Ma chi è Antonino Candela? Questa è una bella domanda. Come già accennato, lo ritroviamo come importante esponente della sanità pubblica siciliana sia con i Governi regionali di centrosinistra della passata legislatura, sia con l’attuale Governo di centrodestra. Non c’è da stupirsi: anche nella gestione del fiume di denaro pubblico legati ai rifiuti, nel passato, i due schieramenti politici siciliani, all’occorrenza, non cambiavano il ‘manico’.
Oggi, come scrive sempre Fanpage.it, Candela, nominato il 12 marzo coordinatore della struttura regionale per l’emergenza Coronavirus dal presidente della Regione siciliana, Nello Musumeci, “aveva il compito di fare da tramite tra l’assessore alla Salute Ruggero Razza e le strutture pubbliche”.
L’articolo di Fanpage.it, veramente pregevole, sempre a proposito di Candela, racconta un particolare di amara ironia:
“Nel 2016 aveva ricevuto la medaglia d’argento al merito della sanità pubblica per premiare l’impegno sia per il funzionamento della sanità che per la legalità e l’azione anti-corruzione.
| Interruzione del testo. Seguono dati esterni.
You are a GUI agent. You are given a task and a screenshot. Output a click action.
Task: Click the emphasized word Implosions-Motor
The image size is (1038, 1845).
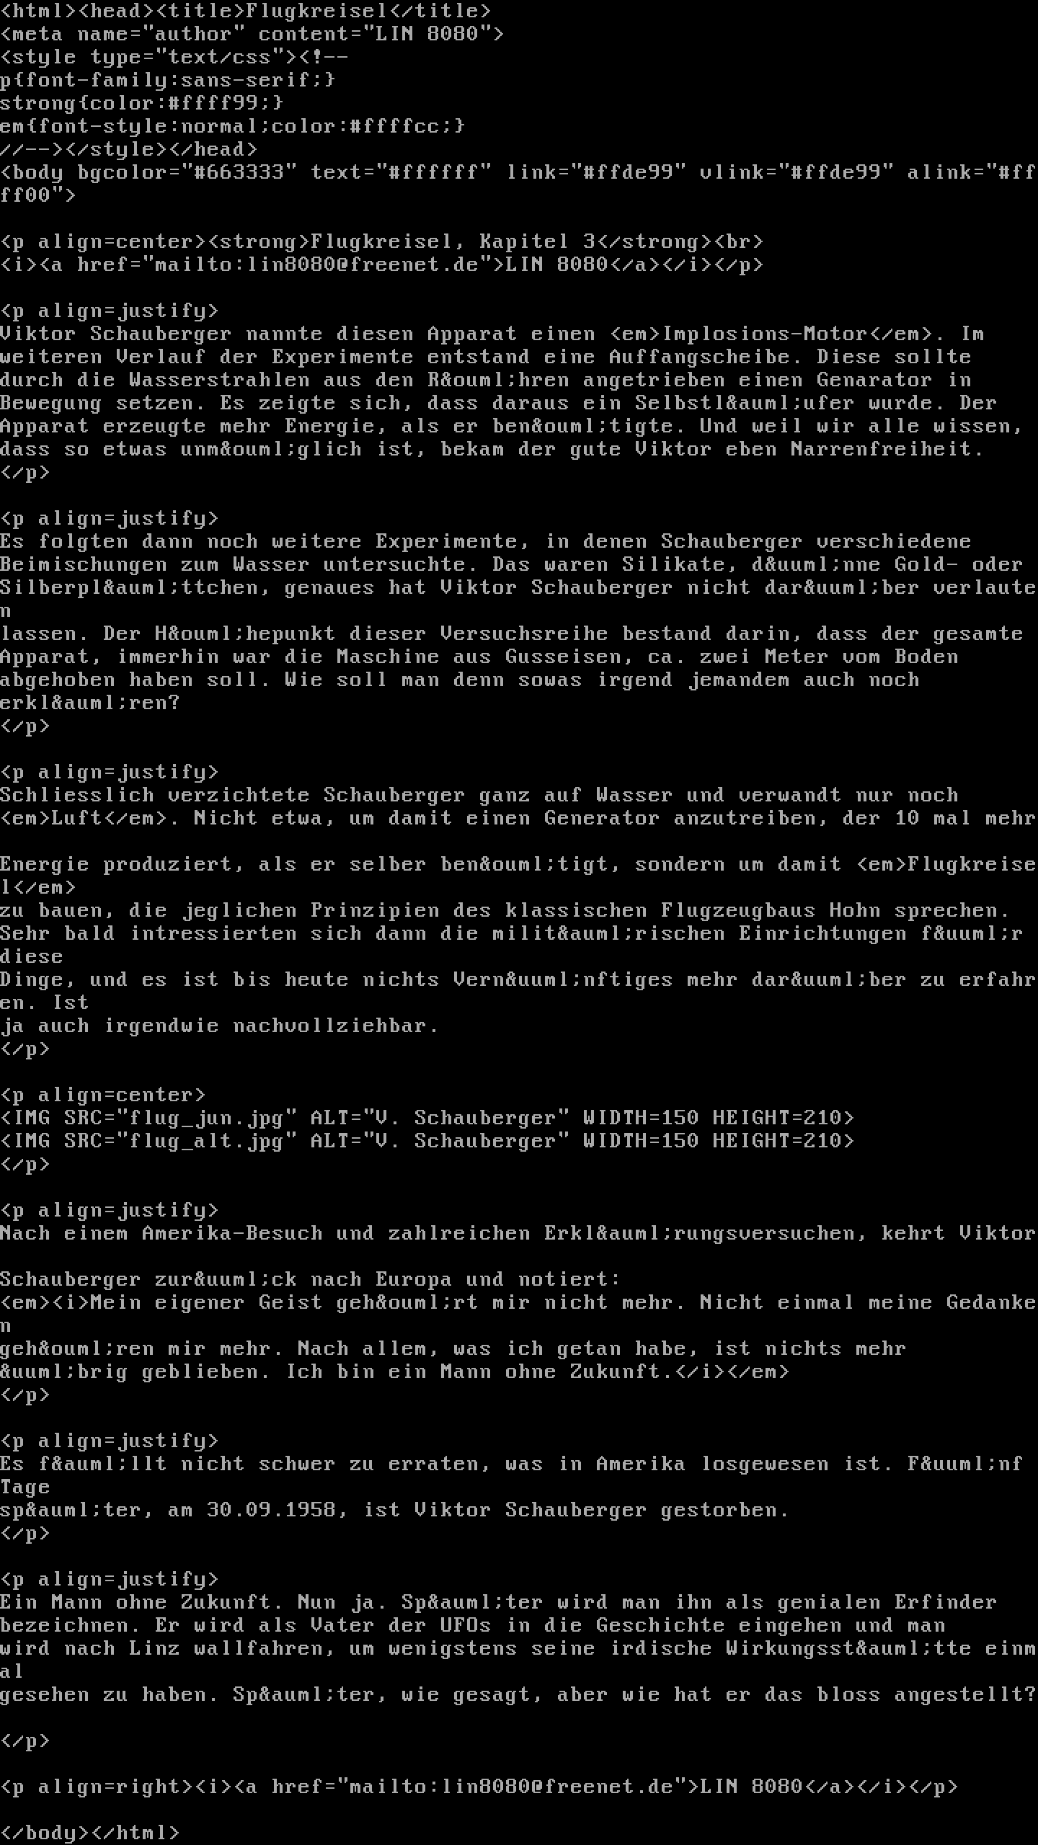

In una conversazione intercettata Candela diceva: ‘Ricordati che la sanità è un condominio e io sempre capo condominio rimango’. Secondo quanto sottolinea il Gip, Candela si ‘atteggiava a strenuo paladino della legalità’, ma gli inquirenti ritengono che sia a capo di uno dei centri di influenza emersi da questa inchiesta”.
Anche l’ex presidente di Confindustria Sicilia, Antonello Montante, si atteggiava a paladino della legalità.